The Wooden Sky

The Wooden Sky

Swimming in Strange Waters, le cinquième album de The Wooden Sky, est une citation abrégée du roman de science-fiction écrit en 1965 par Frank Herbert intitulé Dune: “Survival is the ability to swim in strange water.” Il s’agit-là d’un énoncé particulièrement pertinent en 2017, puisque la plupart d’entre nous tentent encore de se remettre de l’année dernière. Pour Gavin Gardiner, membre principal du groupe indie-rock torontois, la meilleure façon de comprendre et de rapprocher ces inconnus — des oléoducs aux crises de réfugiés, en passant par les antécédents de sa propre famille — est de composer des chansons.

C’est en janvier 2015 que le groupe (composé de Gardiner, des multi-instrumentistes Simon Walker et Andrew Wyatt, du violoniste Edwin Huizinga et du batteur Andrew Kekewich) a commencé à écrire et à enregistrer des démos dans une petite maison de ferme située dans le Québec rural. Ces enregistrements ont été mis de côté puisque le groupe a entamé une tournée d’un an afin de promouvoir son album précédent, Let’s Be Ready.

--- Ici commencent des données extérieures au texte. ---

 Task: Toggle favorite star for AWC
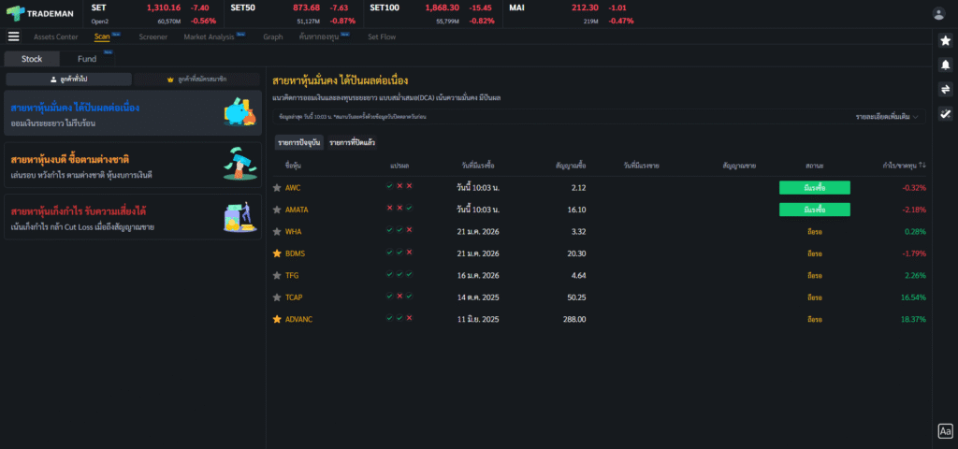coord(276,187)
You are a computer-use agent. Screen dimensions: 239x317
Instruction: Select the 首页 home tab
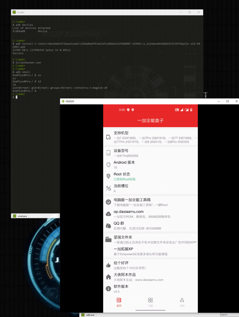119,302
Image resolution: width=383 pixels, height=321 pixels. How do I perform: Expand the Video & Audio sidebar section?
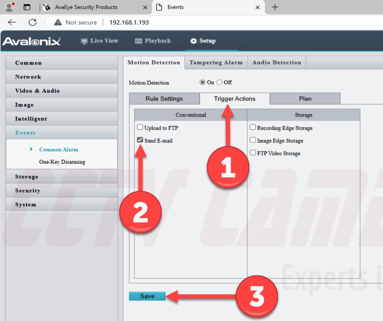coord(61,91)
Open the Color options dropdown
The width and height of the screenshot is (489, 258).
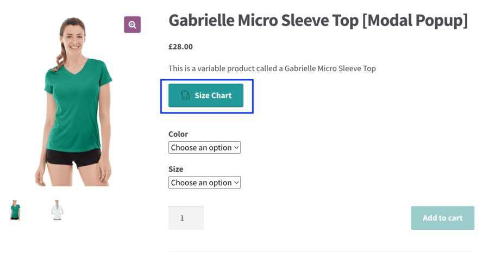[x=205, y=147]
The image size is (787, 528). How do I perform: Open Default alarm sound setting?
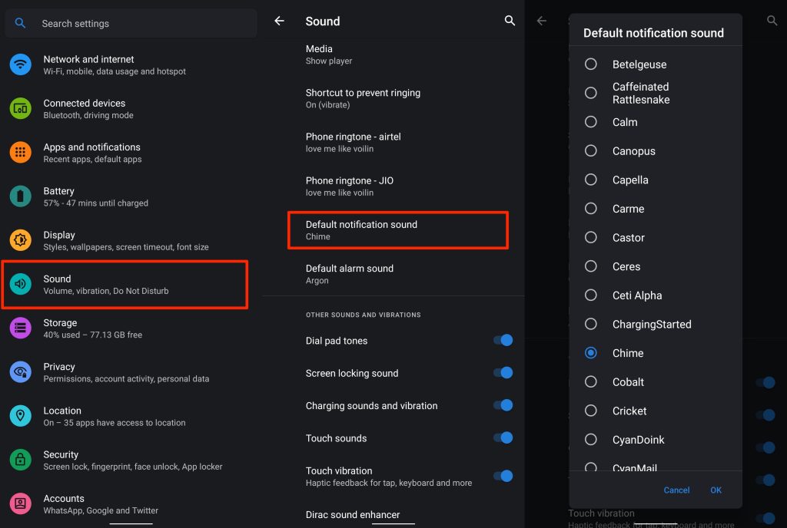pos(350,274)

L’album qui en est ressorti est un tourbillon sonore par lequel le groupe explore de nouveaux éléments, où la texture psychédélique inspirée du mouvement Paisley Underground se fond aux douces mélodies acoustiques cycliques de la guitare. Avec Let’s Be Ready, Wooden Sky a écrit un album purement rock and roll, alors qu’avec Swimming in Strange Waters, il s’est permis un retour à l’expérimental.